I'm curious, since in Bloodborne, "The Healing Church" is a faction that features rather heavily, having a lot to do with the state of things in the game, and (naturally) there being (mostly) abandoned cathedrals around. On the flip side of things, there are also the academic scholars at Byrgenerth, who started messing around with all this blood business. The blood and church thing reminds me of Dracula, especially with the transfusion (thinking scene from the film with Gary Oldman), and the academic bit brings to mind Victor Frankenstein, and the overall business of messing with things we probably shouldn't be. "Fear the old blood" and so on.

10housefulofpaper
Août 3, 2019, 6:52 pm

>9 WeeTurtle:

I've been pondering this for a few days now, on and off. A church or cathedral in the Gothic style will be Gothic, obviously, but I take it you're not making that trivial point. And, not all places of worship are Gothic in style, and not all Gothic buildings have an ecclesiastical function. So, does a Gothic church have a feeling about it that a Victorian town hall (for example) doesn't have...does it share a feeling of "Gothicness" (leaving aside for the moment how to define that) with a church in a Classical style, or a Modernist style, or with a Hindu temple or a mosque? Or does the Gothic feeling actually only inhere in the particular style and the function of the building is irrelevant?

I'm wary of making sweeping statements. The use of Gothic or Classical styles for churches in Britain in the 18th and 19th centuries had more to do with fashion, and different denominations wishing to differentiate themselves from one another, than as expressions of unchanging elements of the human psyche.

11WeeTurtle
Août 7, 2019, 5:59 am

>10 housefulofpaper: I did a quick google check as I'm not that familiar with architectural styles, but the church I imagine would definitely lean Gothic I believe, but when I wrote the story I had no style in mind. I picked what I felt fit with the atmosphere I was making. In that sense, I was applying that style of cathedral architecture (and that it was a cathedral at all) to the feeling because they seemed to fit. It's possible that emotional fit was created from my previous exposure to those styles having been previously presented as embodying that mood.

Maybe it's also in part the urban nature. I can imagine a Gothic cathedral out in an open field but it would strike me as being out of place. I'd be more inclined to do that with an Onion domed building, or a temple. Crowded and dingy streets seem to go with dark an ominous buildings. Back to Bloodborne again, the game is very tightly packed in that streets are narrow and cluttered, and gates and paths go back on themselves in a way that can be claustrophobic and vulnerable feeling. Its hard to see what's coming when the alleys take sharp turns and the buildings are close and dark, but it's also hard to hide when there's gaps in the walls and more than one way inside a dilapidated building. This might have to do with all the urban things I've been reading of late. I guess it's all working with the human psyche.

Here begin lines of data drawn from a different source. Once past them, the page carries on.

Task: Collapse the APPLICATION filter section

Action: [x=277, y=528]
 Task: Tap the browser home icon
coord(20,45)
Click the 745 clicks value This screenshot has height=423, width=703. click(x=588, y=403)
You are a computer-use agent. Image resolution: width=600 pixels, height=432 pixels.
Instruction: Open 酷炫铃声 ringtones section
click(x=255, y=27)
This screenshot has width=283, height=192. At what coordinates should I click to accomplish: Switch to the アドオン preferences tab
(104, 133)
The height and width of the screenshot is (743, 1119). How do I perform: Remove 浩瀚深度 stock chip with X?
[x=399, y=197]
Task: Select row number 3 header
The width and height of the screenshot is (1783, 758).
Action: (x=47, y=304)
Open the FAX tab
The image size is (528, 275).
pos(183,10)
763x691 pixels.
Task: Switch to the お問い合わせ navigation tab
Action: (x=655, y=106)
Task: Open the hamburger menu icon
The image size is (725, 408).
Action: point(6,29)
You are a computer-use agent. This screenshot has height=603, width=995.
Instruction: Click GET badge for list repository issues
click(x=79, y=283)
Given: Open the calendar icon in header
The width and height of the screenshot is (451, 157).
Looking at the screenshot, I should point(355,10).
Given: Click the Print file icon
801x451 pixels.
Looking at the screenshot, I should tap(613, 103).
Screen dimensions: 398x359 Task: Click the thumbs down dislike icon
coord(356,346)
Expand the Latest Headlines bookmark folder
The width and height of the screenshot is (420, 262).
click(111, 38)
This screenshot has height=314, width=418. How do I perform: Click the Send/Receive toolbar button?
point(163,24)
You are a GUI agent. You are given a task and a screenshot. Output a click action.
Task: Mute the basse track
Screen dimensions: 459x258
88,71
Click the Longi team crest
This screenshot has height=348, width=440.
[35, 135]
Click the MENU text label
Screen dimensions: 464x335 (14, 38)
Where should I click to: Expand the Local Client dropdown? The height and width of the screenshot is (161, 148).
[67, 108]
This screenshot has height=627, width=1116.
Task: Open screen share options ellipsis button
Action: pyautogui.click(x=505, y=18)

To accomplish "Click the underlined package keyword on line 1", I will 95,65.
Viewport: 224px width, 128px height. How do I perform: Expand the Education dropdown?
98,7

I can't remember if books like Frankenstein or Dracula were contemporary novels or if they were intentionally set in different time frames. If they were contemporary, then I imagine some of the familiar architecture might have been used to take something familiar and give it an aspect of unease, and make the story more close to home for the reader.

12housefulofpaper
Août 8, 2019, 7:13 pm

>11 WeeTurtle:

...an Onion domed building... were you thinking of the church in In the Mouth of Madness? It's an incredibly striking image in that film - and in real life, I presume. I had assumed the onion domes signified an Orthodox church but a quick look online tells me that The Cathedral of the Transfiguration (Markham) is a Catholic place of worship. The history of church architecture is more complex than I'd assumed (of course it is!).

The Medieval European cathedrals towered over the other buildings around them, even if they were built in the middle of a city. But it most have always been crowded with commerce and vice around (and inside them).

Frankenstein (1818) and Dracula (1897) were both contemporary. Dracula could even be described as a Victorian techno-thriller - allowing for the centuries-old evil at its heart (creating a template for any number of '70s and '80s horror paperbacks, perhaps).